Search term "computer": copy each line of the records that contains it.

DATA EXTRACTS below:

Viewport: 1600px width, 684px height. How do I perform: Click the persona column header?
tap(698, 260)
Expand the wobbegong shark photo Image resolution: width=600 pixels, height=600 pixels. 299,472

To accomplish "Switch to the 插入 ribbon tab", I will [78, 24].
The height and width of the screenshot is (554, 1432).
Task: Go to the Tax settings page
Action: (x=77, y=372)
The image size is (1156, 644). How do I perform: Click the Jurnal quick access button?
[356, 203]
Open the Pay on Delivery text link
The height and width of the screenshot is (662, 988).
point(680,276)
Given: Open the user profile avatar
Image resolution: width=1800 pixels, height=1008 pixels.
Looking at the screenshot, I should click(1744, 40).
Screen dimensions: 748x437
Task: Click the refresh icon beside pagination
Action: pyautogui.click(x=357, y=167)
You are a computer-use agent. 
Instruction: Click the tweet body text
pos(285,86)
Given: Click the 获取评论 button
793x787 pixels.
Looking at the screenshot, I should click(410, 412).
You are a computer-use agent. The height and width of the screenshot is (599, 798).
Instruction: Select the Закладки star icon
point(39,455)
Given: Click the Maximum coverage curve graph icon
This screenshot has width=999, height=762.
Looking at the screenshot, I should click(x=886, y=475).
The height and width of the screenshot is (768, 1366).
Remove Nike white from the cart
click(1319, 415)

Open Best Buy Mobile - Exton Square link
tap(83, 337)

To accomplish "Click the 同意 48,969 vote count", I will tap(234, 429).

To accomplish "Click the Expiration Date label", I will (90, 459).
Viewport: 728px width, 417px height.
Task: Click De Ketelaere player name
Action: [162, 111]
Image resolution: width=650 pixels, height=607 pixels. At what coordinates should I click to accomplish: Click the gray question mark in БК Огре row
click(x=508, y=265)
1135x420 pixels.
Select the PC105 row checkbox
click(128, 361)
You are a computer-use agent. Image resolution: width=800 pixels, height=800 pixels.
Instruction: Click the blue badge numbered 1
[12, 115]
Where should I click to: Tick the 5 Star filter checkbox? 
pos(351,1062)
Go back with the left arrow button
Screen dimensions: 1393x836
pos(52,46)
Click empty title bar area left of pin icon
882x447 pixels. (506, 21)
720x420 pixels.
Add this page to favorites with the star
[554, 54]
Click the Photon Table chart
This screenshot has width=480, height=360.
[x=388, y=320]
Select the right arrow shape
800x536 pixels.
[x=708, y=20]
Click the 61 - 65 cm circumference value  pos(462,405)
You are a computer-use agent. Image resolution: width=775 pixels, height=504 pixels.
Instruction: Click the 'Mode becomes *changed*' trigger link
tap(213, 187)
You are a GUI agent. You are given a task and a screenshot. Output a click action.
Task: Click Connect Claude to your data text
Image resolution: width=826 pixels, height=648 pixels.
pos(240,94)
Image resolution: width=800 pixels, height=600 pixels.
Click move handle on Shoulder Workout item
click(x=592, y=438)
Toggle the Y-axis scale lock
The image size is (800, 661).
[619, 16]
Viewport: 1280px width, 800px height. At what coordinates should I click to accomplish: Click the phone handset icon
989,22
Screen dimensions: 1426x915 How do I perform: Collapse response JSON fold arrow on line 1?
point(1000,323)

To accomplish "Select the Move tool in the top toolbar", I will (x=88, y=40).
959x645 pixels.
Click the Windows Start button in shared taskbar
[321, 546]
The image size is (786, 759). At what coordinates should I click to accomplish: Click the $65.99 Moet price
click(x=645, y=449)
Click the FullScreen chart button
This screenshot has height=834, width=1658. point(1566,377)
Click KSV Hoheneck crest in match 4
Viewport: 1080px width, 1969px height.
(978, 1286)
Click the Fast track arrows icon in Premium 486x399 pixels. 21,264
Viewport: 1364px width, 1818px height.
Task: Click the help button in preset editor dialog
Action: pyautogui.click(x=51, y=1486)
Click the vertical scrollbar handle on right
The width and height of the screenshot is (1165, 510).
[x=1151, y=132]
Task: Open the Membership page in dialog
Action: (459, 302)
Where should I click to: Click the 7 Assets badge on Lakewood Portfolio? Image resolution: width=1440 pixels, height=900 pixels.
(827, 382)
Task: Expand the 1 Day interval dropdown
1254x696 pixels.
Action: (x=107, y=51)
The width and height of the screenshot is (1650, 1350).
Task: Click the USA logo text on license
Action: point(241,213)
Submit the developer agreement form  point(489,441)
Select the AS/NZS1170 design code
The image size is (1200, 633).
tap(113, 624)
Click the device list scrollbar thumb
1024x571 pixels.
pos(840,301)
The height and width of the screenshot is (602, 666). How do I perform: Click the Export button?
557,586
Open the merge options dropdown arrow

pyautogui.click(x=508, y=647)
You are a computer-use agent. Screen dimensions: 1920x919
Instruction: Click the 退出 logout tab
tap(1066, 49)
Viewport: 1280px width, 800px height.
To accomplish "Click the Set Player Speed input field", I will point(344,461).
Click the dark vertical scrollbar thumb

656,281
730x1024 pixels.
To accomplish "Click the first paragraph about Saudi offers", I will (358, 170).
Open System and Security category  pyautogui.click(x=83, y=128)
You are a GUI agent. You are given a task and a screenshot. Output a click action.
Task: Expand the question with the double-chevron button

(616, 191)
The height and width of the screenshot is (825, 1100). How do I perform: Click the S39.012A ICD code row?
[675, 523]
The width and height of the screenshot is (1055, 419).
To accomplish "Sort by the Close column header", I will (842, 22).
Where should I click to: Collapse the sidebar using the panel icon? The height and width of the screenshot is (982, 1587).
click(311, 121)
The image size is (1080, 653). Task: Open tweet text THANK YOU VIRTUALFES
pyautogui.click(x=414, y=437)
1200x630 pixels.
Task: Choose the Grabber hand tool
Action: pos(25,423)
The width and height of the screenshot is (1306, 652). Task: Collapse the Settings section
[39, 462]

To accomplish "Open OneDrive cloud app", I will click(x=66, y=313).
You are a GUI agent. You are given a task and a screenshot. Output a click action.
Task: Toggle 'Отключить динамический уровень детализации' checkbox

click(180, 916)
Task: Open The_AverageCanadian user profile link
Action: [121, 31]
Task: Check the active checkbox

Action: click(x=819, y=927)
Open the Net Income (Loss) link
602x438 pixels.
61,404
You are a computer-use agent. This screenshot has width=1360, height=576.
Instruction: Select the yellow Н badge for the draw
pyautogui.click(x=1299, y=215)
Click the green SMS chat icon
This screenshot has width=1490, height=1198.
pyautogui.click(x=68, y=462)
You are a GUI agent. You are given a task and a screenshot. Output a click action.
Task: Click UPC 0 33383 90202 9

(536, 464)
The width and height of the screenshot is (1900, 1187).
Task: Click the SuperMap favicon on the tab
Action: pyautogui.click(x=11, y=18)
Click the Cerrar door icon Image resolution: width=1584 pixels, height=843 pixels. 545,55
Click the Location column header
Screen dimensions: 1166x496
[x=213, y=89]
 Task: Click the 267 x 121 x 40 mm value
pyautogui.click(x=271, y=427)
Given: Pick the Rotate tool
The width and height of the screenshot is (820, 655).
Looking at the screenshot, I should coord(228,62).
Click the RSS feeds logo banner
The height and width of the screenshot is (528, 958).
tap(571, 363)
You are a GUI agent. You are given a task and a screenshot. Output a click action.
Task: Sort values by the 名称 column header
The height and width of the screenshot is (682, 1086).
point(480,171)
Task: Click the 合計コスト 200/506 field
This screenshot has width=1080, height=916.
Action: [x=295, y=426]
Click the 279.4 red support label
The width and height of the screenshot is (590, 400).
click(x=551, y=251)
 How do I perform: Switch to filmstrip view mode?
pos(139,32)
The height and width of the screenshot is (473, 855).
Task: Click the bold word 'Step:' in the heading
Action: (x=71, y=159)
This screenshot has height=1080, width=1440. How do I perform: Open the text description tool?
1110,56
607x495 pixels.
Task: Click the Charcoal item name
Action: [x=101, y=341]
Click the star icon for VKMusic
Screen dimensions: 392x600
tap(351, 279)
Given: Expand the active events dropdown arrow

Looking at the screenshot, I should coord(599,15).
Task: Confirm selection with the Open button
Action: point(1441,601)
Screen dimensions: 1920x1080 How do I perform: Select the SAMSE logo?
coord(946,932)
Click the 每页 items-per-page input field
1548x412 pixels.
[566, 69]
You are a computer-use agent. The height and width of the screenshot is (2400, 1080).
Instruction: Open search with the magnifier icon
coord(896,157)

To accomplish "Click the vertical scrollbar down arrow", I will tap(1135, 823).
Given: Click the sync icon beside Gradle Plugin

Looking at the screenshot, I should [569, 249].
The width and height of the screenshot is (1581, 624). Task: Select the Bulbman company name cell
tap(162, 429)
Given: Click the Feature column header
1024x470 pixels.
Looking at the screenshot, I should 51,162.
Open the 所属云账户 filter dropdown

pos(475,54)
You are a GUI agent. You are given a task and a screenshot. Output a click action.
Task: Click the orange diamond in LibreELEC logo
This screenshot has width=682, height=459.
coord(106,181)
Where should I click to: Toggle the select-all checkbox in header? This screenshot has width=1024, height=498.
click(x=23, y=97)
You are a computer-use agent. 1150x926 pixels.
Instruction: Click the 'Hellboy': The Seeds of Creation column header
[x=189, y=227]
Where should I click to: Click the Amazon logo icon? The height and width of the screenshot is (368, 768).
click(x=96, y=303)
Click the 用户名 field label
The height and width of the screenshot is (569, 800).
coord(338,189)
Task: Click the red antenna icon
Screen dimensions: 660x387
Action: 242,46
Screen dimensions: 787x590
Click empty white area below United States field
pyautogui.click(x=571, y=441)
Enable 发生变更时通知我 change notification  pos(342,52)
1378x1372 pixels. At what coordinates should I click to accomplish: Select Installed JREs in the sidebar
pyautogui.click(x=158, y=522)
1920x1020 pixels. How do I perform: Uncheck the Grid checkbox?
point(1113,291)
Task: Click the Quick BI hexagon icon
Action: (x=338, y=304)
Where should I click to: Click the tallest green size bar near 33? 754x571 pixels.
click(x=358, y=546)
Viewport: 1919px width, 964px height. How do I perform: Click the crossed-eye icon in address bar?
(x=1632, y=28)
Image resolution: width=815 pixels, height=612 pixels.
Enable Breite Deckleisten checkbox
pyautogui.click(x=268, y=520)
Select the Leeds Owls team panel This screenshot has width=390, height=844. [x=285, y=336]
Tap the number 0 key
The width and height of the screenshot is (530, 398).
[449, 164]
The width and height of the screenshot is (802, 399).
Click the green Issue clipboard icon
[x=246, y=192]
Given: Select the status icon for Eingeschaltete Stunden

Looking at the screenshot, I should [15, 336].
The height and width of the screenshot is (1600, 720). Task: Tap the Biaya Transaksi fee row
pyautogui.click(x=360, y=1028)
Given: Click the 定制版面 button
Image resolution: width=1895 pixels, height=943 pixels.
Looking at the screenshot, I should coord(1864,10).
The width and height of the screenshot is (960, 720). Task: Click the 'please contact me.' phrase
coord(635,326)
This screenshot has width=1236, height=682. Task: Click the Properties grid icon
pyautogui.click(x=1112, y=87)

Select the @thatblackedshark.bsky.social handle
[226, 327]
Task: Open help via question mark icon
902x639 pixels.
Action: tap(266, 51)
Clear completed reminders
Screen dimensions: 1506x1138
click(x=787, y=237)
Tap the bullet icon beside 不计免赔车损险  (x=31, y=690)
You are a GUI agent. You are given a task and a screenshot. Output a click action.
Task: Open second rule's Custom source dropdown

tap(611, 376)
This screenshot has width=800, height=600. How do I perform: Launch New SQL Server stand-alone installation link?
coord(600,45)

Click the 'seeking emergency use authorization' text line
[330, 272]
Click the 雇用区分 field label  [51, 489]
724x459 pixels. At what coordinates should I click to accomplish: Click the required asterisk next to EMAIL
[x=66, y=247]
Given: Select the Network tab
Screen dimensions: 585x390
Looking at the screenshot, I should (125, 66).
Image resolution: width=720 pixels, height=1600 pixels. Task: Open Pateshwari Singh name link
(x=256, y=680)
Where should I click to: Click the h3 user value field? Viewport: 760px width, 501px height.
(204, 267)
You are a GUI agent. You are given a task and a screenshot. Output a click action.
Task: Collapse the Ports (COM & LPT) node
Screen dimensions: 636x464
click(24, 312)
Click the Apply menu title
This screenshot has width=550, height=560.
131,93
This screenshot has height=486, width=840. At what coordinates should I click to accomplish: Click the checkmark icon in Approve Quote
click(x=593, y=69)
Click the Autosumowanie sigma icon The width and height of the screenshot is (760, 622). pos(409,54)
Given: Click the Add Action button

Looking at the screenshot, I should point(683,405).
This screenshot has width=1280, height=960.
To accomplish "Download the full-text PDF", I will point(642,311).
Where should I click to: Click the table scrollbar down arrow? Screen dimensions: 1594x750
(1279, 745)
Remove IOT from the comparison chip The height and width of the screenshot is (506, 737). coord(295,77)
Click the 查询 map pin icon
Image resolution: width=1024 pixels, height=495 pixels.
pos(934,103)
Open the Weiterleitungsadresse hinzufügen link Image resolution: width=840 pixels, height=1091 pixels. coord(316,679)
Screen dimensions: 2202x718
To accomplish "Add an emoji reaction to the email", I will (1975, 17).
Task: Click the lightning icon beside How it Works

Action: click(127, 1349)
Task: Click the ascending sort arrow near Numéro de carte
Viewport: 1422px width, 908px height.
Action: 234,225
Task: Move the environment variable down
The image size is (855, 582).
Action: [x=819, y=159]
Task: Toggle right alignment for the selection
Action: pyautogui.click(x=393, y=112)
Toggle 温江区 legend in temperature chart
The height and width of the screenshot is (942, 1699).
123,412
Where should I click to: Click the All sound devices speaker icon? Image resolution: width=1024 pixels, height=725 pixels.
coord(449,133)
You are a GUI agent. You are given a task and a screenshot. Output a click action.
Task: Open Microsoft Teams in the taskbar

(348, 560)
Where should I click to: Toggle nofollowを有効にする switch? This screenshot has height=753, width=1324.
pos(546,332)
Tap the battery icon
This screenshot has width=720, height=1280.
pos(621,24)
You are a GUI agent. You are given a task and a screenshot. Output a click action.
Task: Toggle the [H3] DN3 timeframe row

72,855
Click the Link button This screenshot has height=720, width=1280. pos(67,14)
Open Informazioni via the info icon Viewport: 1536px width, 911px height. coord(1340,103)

End of DATA EXTRACTS.

ANSWER FOR THE TASK >>
You are a computer-use agent. 
You are a computer-use agent. The height and width of the screenshot is (599, 798).
You are a computer-use agent. Image resolution: width=800 pixels, height=800 pixels.
You are a computer-use agent. Image resolution: width=775 pixels, height=504 pixels.
You are a computer-use agent. Screen dimensions: 1920x919
You are a computer-use agent. This screenshot has width=1360, height=576.
You are a computer-use agent. The height and width of the screenshot is (2400, 1080).
You are a computer-use agent. 1150x926 pixels.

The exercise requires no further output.